Rows from a collection:

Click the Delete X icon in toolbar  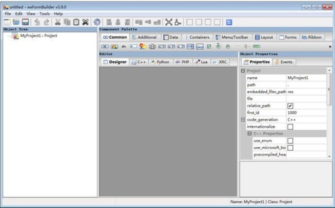coord(85,22)
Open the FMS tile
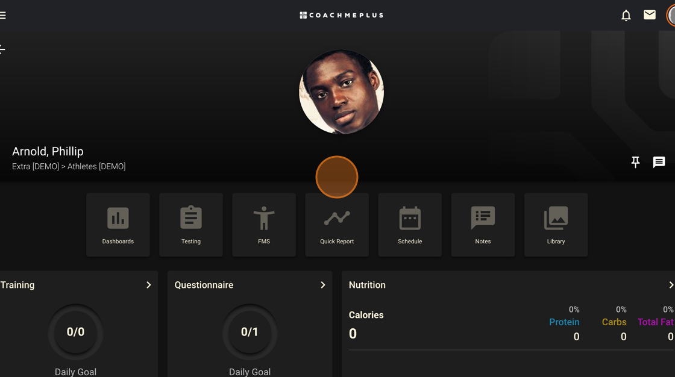This screenshot has width=675, height=377. pos(264,225)

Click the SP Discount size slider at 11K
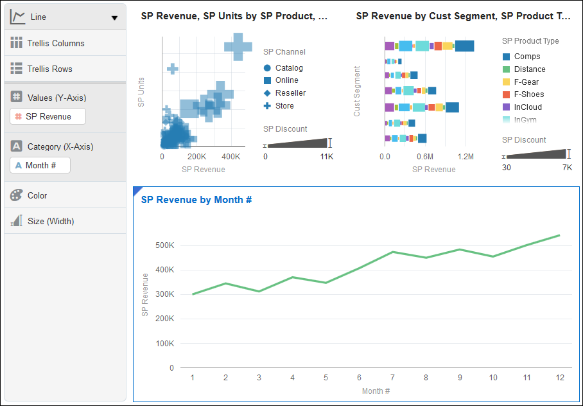pos(330,143)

**Exercise description**
Rewrite the rows from the line containing "Open the FMS tile" through the end of the rows, inclusive, substituting "panel" for "tile" and leaving everything else unchanged. Omit the pictures from your answer.

**Task output**
Open the FMS panel
This screenshot has width=675, height=377. pos(264,225)

Click the SP Discount size slider at 11K
pos(330,143)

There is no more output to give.